The government should avoid “overzealous lawmaking” and lead by example with a “stepped, gradual approach” to regulating artificial intelligence (AI), the Productivity Commission (PC) has advised in an analysis that flags AI’s potential to resolve Australia’s productivity slump.
Aiming to guide the understanding of AI’s productivity benefits, regulatory challenges and implications for data policy, the trilogy of new research papers – collectively entitled Making the Most of the AI Opportunity – concludes, Productivity Commissioner Stephen King said in releasing the papers, that businesses need to think big about AI and “transform core systems and adopt new tools as they emerge.”
As well as investing in AI technologies, the first report notes, businesses must invest in “complementary inputs” such as changes in management, training, and business processes – with such investments likely to be “many times the magnitude” of the technology cost, and likely to take several years to deliver benefits.
The services sector, for one, has notched up early wins and could see AI significantly improve productivity after “adjustment and experimentation” with new technologies – which will initially adopt a ‘co-pilot’ model that assists human decision-making but requires progressively less human oversight over time.
Larger productivity gains will be slower to eventuate, the report notes, with transformation of core business tied to “industry features” including data quality and availability, regulation, investment climate, competition, and “broader features” such as public acceptance.

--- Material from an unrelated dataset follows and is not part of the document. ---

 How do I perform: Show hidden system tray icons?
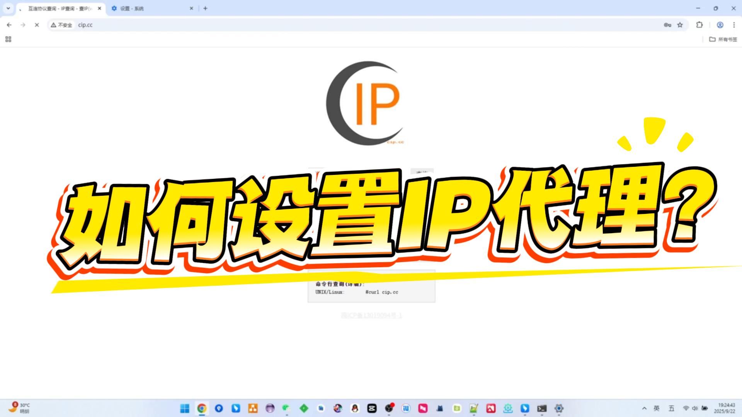coord(644,408)
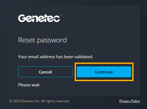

Governments should lead by example in areas such as AI procurement and use, the report advises, and by demonstrating how data for AI applications can be safely shared, secured, and quality-assured.
The report also warns regulators from getting too carried away with apocalyptic predictions about AI, arguing instead for “proportionate, effective and risk-based” regulations that weigh “potential harms and the risk of harms” against “appropriate real-world counterfactuals”.
“With general purpose technologies in particular,” the report warns, “regulation based on ‘predicted uses’ or ‘speculated harms’ is likely to be overtly broad and harm productivity.”
The advice is a rebuke to often histrionic public debate mired in catastrophising – including fears about “unpalatable” data collection, self-replicating AI robot armies, mass human deaths, Orwellian surveillance, apocalyptic threats, and the implications of OpenAI’s GPT breakthrough, and Meta CEO Mark Zuckerberg’s plans for human-level AI.
Meanwhile, Australian industry has pushed government to move more quickly on clarifying a consistent regulatory environment around AI technology that is progressing at breakneck pace.
The Productivity Commission agrees, arguing that new regulations should only be implemented where risks cannot be managed using existing legislation.
“Formal regulation is only one element of securing safe and ethical AI use,” the report says, noting that “risks of harm are also tempered by social norms, market pressure and coding architecture” – and advising the adoption of a “stepped approach to thinking about AI regulation… that recognises that new technology does not necessarily imply the need for new rules.”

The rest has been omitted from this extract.